Types of donation
Whole blood donation is one of several types of blood donation.
Whole blood donation
This is the classic type of blood donation. It involves drawing circa 450 millilitres of blood from the donor. This is the type of donation that is most in demand. Multiple blood products are prepared from donated whole blood; which product a patient needs depends on the clinical picture of that person’s disease.
Length and frequency of whole blood donation
It takes around 45 minutes to complete all steps in the blood donation process. The interval between two blood donations should normally be 10 to 12 weeks (typically, three times per year for women, four times per year for men).
Thrombocyte (platelet) donation involves the collection of thrombocytes (blood platelets) from a donor using a cell separator. The thrombocytes are extracted from the blood and the other blood components are returned to the body.
Length and frequency of thrombocyte donation
It takes about 60 to 90 minutes to extract a sufficient quantity of thrombocytes from the blood. The donation involves the collection of approximately 500 millilitres of this blood component. Since a healthy body will replenish its thrombocytes within just a few days, thrombocyte donors can normally donate again after a 14-day wait.

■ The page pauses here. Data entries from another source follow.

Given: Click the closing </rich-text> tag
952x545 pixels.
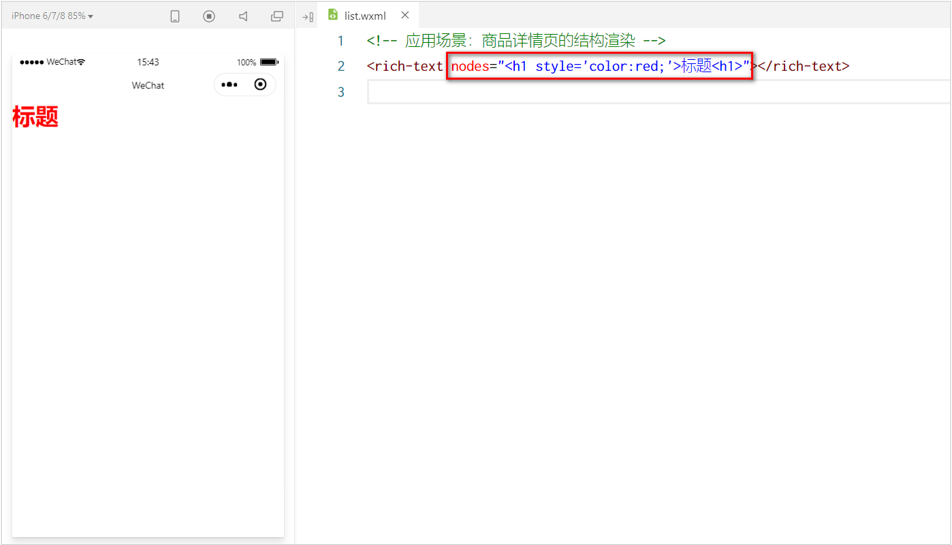Looking at the screenshot, I should coord(802,66).
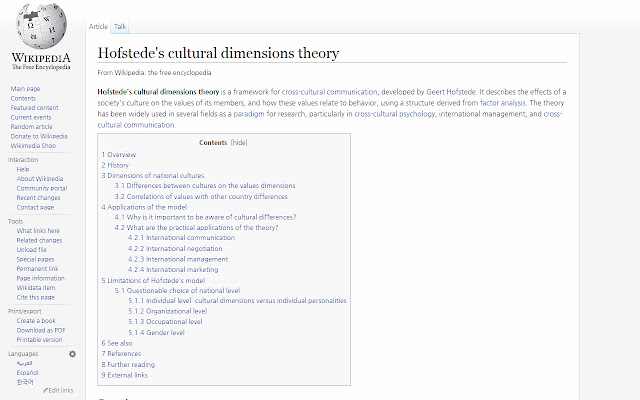Select the Article tab

coord(98,26)
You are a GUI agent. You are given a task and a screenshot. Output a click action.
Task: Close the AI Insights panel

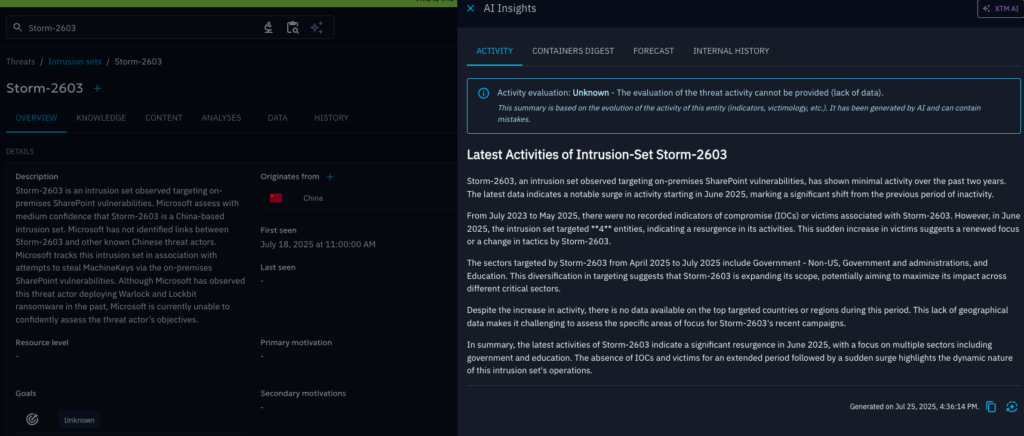tap(471, 9)
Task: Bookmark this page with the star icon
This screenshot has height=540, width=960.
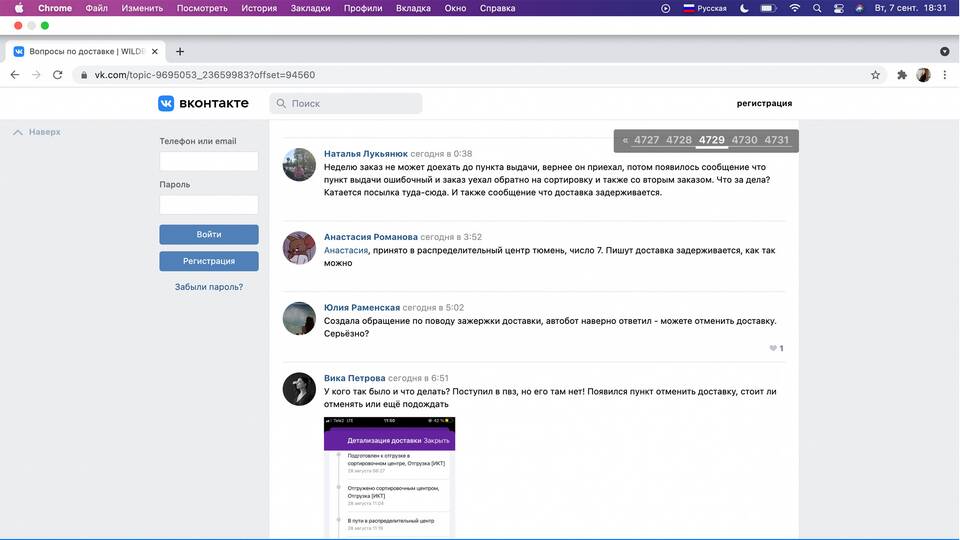Action: [876, 75]
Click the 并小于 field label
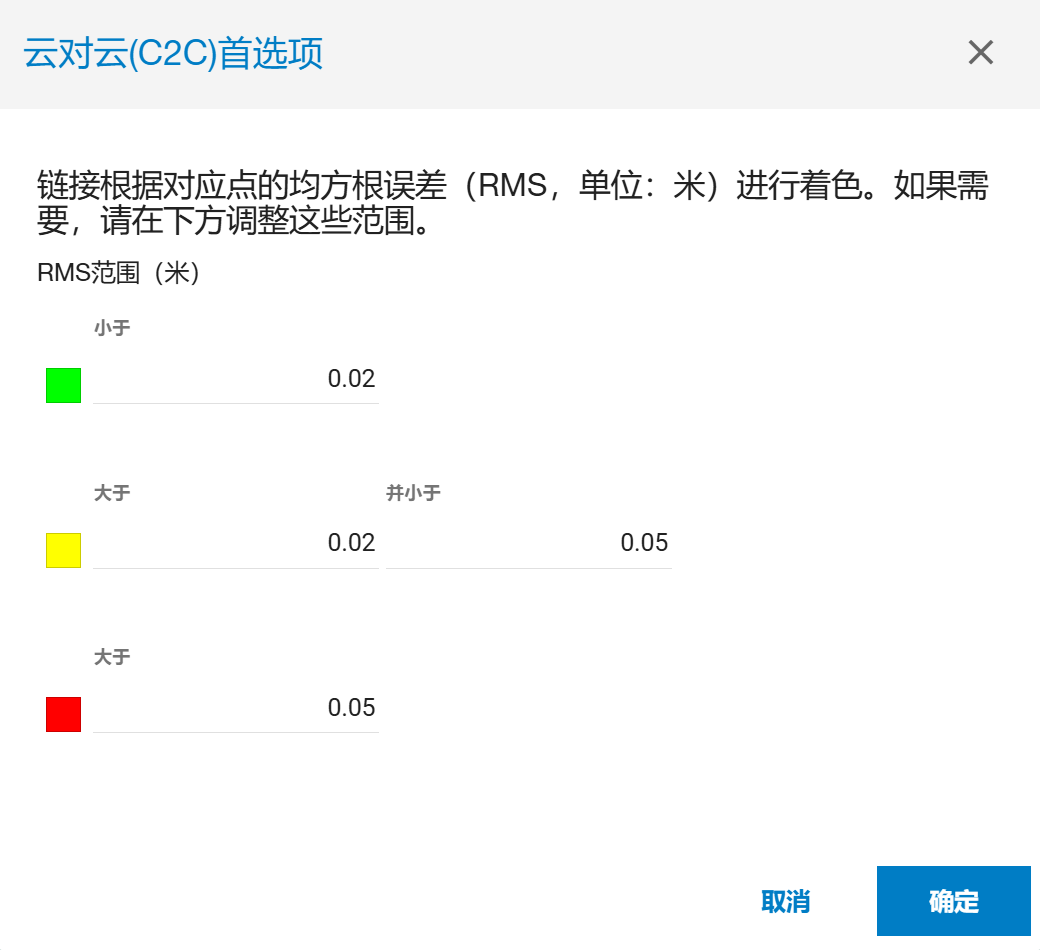Screen dimensions: 1040x950 pos(413,493)
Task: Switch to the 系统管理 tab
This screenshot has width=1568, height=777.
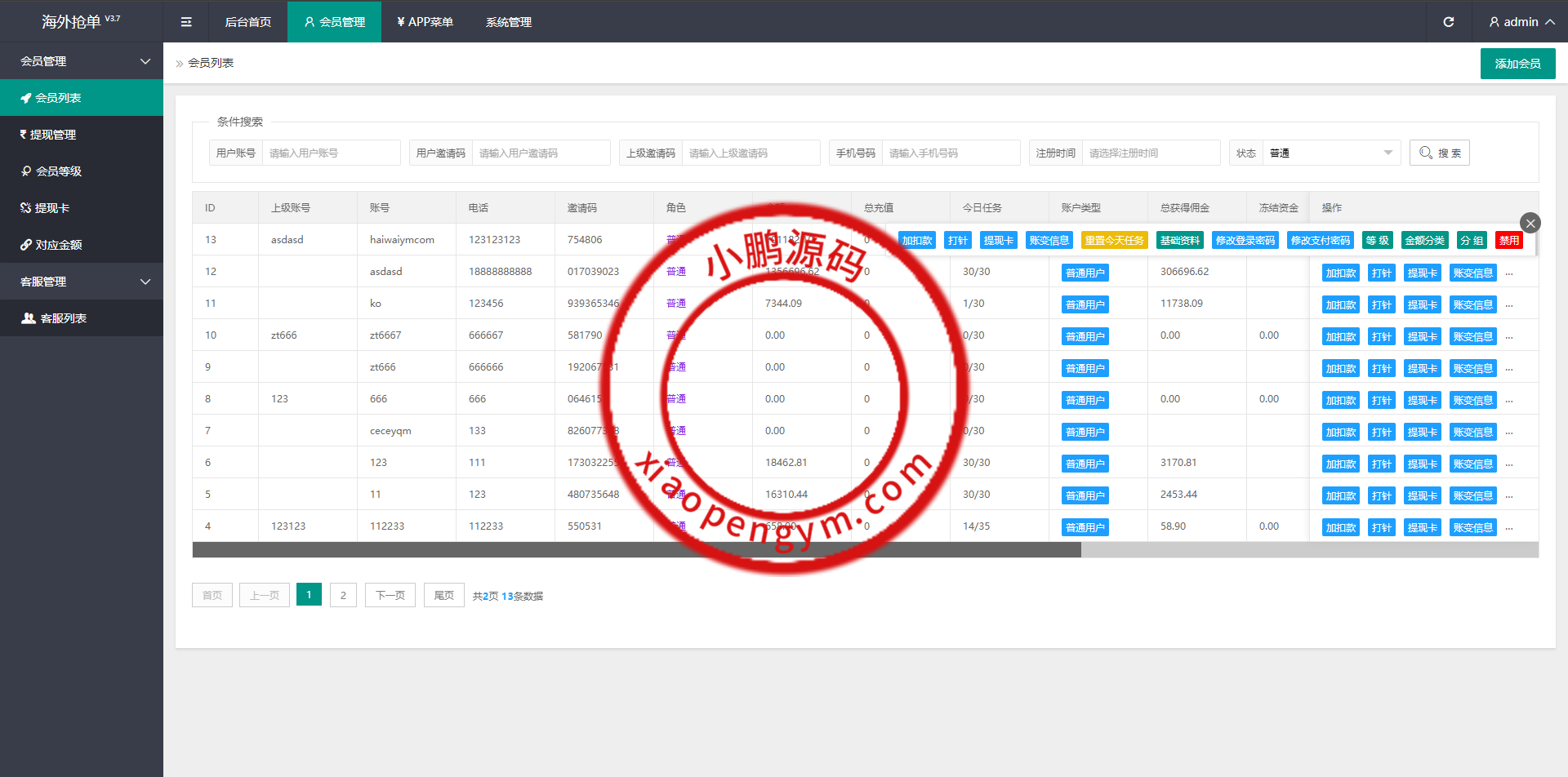Action: click(508, 22)
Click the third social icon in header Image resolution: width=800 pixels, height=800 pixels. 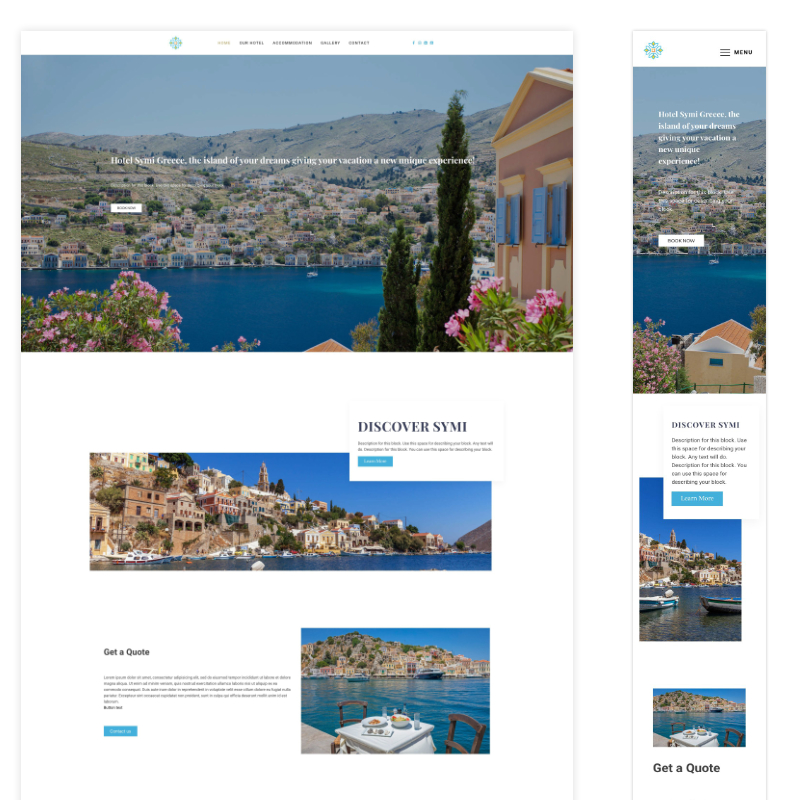click(x=426, y=43)
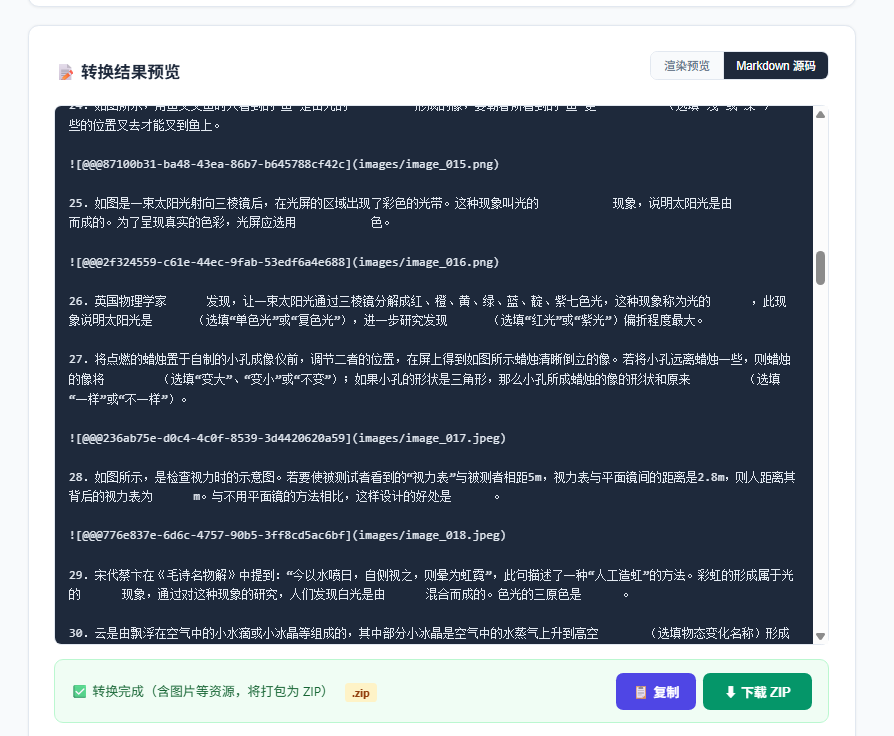The image size is (894, 736).
Task: Click the 复制 button
Action: pos(656,691)
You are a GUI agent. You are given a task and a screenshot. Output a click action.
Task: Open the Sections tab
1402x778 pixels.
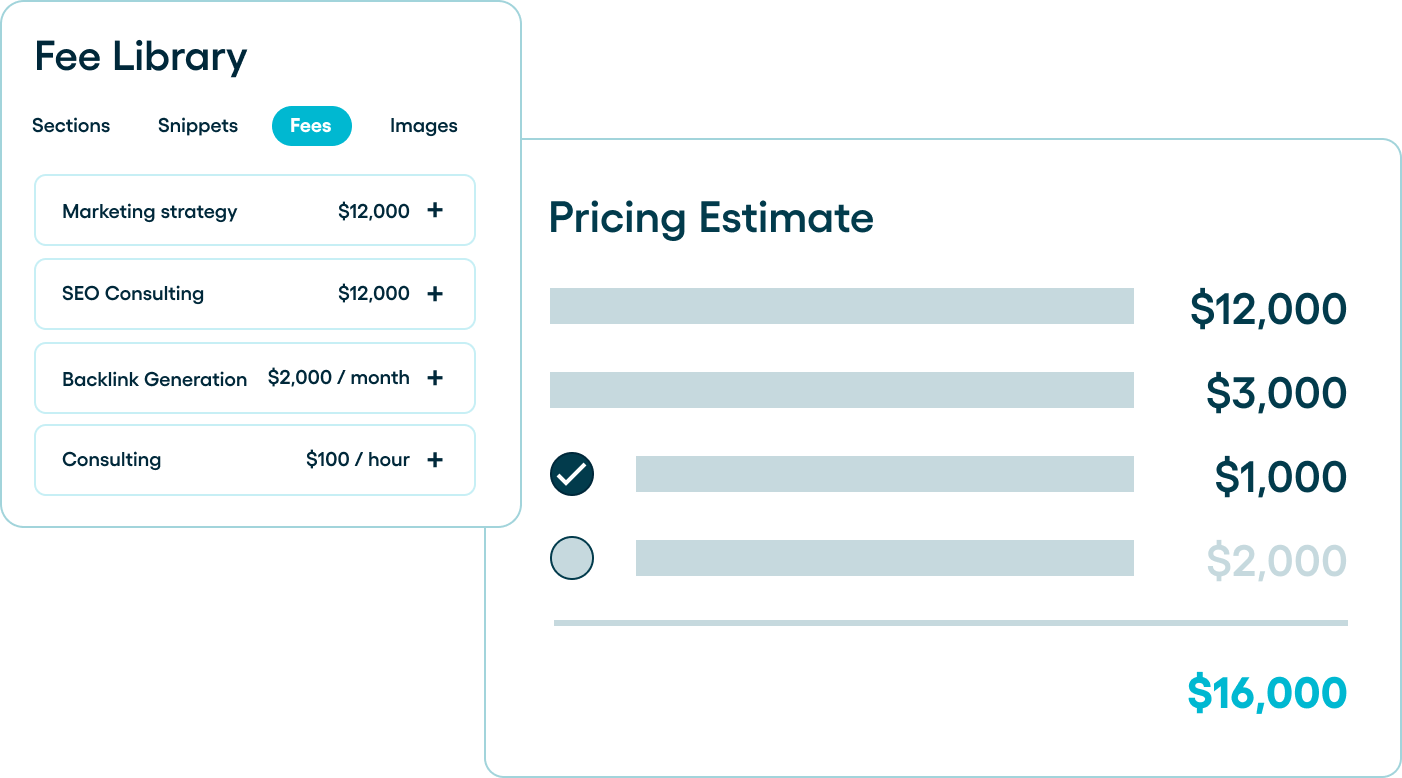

Like thrombocyte donation, plasma donation involves an apheresis machine, which separates the plasma from the other blood components in a centrifuge. The blood cells are subsequently returned to the body. Depending on the donor’s weight, up to 650 millilitres of plasma are collected in a plasma donation.
Length and frequency of plasma donation
Plasma donation takes around 40 minutes. Since the body loses only very small quantities of blood cells in this kind of donation, people can generally donate again after a two-week wait.
Your regional blood transfusion service can provide further information about the types of donation and tell you when and where you can donate.